§ What this task involves:
Every line with the string "computer" should be copied from the data.
____
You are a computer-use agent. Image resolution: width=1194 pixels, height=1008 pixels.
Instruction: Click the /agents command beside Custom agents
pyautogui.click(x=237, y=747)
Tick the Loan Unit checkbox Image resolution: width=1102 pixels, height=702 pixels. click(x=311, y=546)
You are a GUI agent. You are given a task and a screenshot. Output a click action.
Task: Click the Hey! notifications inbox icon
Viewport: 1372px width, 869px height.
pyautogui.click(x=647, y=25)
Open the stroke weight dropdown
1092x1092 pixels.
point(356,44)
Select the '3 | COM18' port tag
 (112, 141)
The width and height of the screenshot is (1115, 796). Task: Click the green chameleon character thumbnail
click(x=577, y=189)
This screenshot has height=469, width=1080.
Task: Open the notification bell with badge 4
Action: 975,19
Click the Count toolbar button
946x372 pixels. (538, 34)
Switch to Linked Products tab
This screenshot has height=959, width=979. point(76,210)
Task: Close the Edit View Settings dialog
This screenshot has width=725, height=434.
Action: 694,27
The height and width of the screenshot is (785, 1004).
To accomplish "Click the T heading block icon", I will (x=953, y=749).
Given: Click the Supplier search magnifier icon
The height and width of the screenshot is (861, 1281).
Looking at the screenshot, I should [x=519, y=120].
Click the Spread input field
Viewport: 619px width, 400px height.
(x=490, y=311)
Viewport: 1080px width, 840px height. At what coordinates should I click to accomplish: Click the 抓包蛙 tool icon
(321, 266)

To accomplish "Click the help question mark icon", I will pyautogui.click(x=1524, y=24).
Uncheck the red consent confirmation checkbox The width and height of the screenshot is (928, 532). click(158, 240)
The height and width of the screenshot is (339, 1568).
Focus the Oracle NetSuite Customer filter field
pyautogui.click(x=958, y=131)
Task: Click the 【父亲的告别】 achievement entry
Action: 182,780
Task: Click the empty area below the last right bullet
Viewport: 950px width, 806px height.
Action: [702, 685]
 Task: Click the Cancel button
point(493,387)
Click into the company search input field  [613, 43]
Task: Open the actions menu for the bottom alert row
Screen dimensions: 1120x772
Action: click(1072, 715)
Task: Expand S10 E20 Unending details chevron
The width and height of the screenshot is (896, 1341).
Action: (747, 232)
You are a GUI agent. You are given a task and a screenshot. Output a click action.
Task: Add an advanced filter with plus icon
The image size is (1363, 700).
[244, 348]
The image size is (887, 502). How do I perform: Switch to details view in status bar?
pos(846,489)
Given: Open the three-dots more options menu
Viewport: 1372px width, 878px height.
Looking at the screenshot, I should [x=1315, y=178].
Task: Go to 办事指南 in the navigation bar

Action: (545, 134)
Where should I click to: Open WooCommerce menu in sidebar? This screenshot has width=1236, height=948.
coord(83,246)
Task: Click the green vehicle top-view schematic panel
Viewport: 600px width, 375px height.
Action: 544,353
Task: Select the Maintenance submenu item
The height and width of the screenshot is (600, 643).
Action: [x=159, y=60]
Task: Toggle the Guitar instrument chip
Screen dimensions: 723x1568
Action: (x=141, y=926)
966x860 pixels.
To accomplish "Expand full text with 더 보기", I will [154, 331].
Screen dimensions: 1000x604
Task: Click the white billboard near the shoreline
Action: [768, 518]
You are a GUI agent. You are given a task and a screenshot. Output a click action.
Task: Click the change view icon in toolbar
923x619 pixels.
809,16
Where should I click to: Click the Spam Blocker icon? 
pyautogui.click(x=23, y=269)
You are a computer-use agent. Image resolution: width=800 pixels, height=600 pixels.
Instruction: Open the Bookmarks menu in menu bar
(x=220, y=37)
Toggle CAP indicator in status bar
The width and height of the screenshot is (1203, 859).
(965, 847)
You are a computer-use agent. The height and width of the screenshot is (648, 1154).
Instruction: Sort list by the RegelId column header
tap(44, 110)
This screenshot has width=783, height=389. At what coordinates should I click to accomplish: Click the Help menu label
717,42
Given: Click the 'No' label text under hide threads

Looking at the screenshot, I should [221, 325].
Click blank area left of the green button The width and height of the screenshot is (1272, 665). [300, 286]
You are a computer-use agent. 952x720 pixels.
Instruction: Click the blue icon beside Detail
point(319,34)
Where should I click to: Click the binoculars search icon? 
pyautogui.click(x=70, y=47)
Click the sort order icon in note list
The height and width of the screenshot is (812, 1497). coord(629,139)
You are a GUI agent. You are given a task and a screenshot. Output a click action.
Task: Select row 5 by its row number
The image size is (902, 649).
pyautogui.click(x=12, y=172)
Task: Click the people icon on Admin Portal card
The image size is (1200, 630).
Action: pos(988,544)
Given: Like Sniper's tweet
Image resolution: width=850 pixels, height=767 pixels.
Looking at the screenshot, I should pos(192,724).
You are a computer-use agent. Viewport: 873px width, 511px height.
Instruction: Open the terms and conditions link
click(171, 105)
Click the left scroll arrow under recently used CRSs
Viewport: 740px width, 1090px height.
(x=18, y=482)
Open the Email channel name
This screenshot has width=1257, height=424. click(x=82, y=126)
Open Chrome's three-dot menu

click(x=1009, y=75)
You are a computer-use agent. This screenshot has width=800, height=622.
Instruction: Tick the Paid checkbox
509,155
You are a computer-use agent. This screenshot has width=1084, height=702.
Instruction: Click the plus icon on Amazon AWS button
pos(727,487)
____
§ Output:
You are a computer-use agent. Image resolution: width=1194 pixels, height=1008 pixels.
You are a computer-use agent. Image resolution: width=800 pixels, height=600 pixels.
You are a computer-use agent. The height and width of the screenshot is (648, 1154).
You are a computer-use agent. 952x720 pixels.
You are a computer-use agent. Viewport: 873px width, 511px height.
You are a computer-use agent. This screenshot has width=800, height=622.
You are a computer-use agent. This screenshot has width=1084, height=702.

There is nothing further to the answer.